TASK DESCRIPTION
The records below are to be copied word for word, with every picture left out.

(Stored dataset items)
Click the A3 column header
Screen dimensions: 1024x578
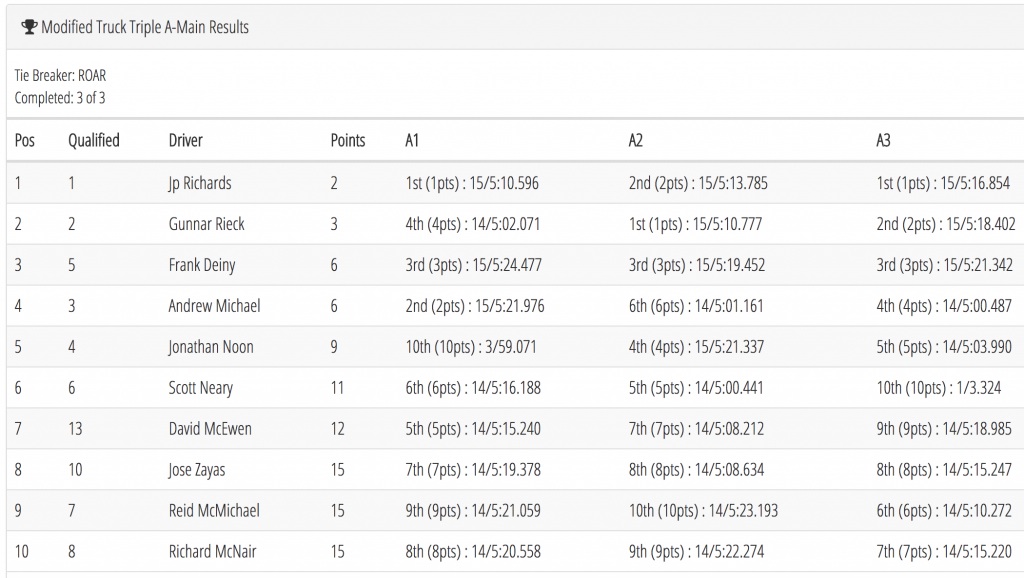click(884, 140)
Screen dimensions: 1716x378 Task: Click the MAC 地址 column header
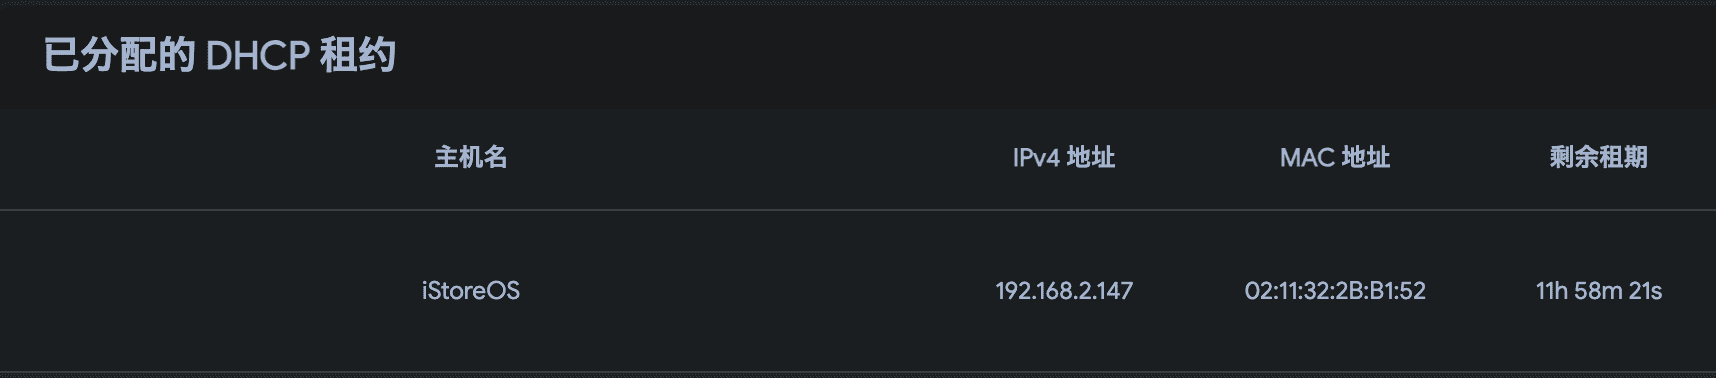1335,157
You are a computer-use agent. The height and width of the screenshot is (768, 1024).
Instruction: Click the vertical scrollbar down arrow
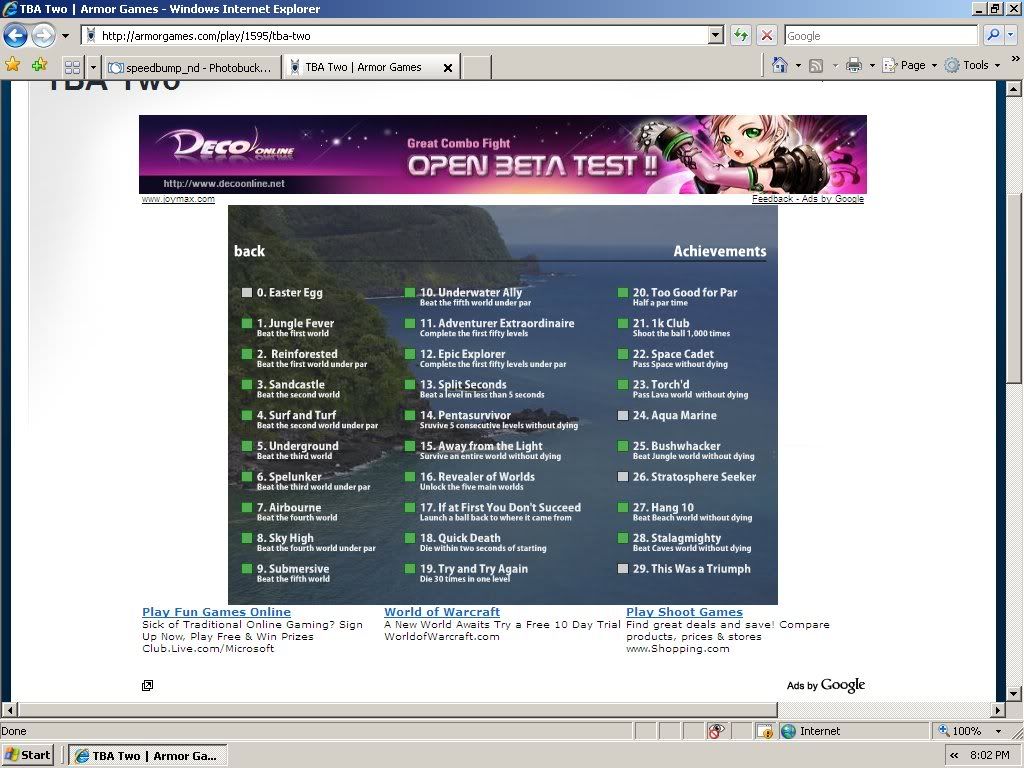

THE COMPLETED TASK
Click the A3 column header
Screen dimensions: 1024x578
click(884, 140)
Screen dimensions: 1716x378 Task: Click the MAC 地址 column header
1335,157
You are a computer-use agent. The height and width of the screenshot is (768, 1024).
Instruction: Click the vertical scrollbar down arrow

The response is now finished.